Table 2 presents descriptive statistics for the individual items. The mean intensity score for items ranged from a low of 0.02 for hitting/scratching/biting, sweaty/clammy skin, and rapid breathing to a high of 1.43 for rigid or stiff body or body part. The mean frequency ranged from 0.01 for rapid breathing to 1.89 for rigid/stiff body or body part. Several items had very few nonzero values; rapid breathing and sweating/clammy skin had one nonzero subject each, and hitting and scratching had two nonzero subjects. Two items, limping and pacing, could not be evaluated in many participants because the participants were not observed while walking or were not mobile. Only 41 and 52 cases (out of 95) could be scored on the limping and pacing items, respectively.

Table 2.

Descriptive statistics for PIMD items*

Intensity
 Frequency
PIMD Item N§ N > 0 Mean ± SD (Range) Mean ± SD (Range)
Agitated 95 19 0.36±0.78 (0–3) 0.35±0.77 (0–3)
Restlessness 95 13 0.22±0.60 (0–3) 0.29±0.80 (0–3)
Hitting, scratching, biting 95 2 0.02±0.14 (0–1) 0.03±0.23 (0–2)
Irritable, cranky 95 9 0.15±0.50 (0–3) 0.14±0.48 (0–3)
Thrashing 95 2 0.03±0.23 (0–2) 0.04±0.29 (0–2)
Pacing 52 6 0.21±0.67 (0–3) 0.21±0.67 (0–3)
Resisting movement 95 6 0.08±0.35 (0–2) 0.08±0.35 (0–2)
Pulling away 95 5 0.08±0.40 (0–3) 0.06±0.28 (0–2)
Resisting care 95 5 0.07±0.33 (0–2) 0.07±0.33 (0–2)
Rubbing or massaging 95 10 0.16±0.49 (0–2) 0.20±0.61 (0–3)
Guarding 95 7 0.11±0.40 (0–2) 0.12±0.46 (0–3)
Bracing 94 16 0.33±0.77 (0–3) 0.36±0.87 (0–3)
Limping 41 7 0.27±0.67 (0–3) 0.32±0.79 (0–3)
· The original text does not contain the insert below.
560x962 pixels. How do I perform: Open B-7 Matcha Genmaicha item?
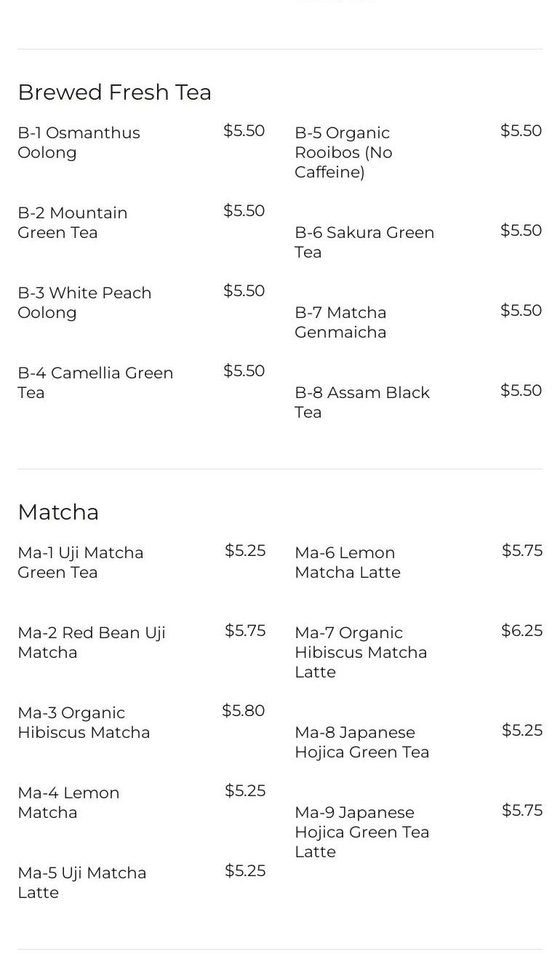tap(340, 322)
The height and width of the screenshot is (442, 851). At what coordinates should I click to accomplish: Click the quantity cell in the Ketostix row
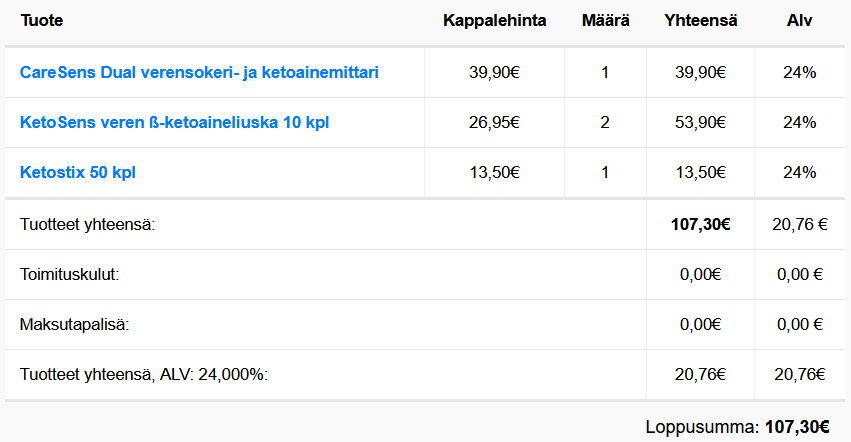coord(605,172)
Rigid/stiff 95 72 1.43±1.02 (0–3) 1.89±1.26 (0–3)
Fetal position 95 4 0.08±0.40 (0–2) 0.11±0.52 (0–3)
Move slowly or stiffly 95 66 1.08±0.91 (0–3) 1.35±1.14 (0–3)
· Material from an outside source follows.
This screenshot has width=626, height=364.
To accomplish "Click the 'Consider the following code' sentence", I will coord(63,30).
Groaning/moaning/grunting 95 22 0.34±0.68 (0–3) 0.32±0.66 (0–3)
Sighing 95 10 0.16±0.49 (0–2) 0.12±0.35 (0–2)
Repeated calling out 95 4 0.06±0.32 (0–2) 0.06±0.32 (0–2)
Protesting 95 19 0.37±0.81 (0–3) 0.29±0.67 (0–3)
Whining 95 4 0.08±0.40 (0–2) 0.06±0.32 (0–2)
Complaining 95 34 0.52±0.78 (0–3) 0.51±0.78 (0–3)
Screaming 94 4 0.07±0.37 (0–2) 0.06±0.32 (0–2)
Rapid breathing 95 1 0.02±0.21 (0–2) 0.01±0.10 (0–1)
Labored breathing 95 7 0.12±0.43 (0–2) 0.11±0.40 (0–2)
Sweating, clammy 95 1 0.02±0.21 (0–2) 0.02±0.21 (0–2)
Flinching 95 17 0.31±0.72 (0–3) 0.22±0.51 (0–2)
Grimacing 95 22 0.45±0.87 (0–3) 0.34±0.71 (0–3)
Frowning 95 15 0.31±0.76 (0–3) 0.25±0.65 (0–3)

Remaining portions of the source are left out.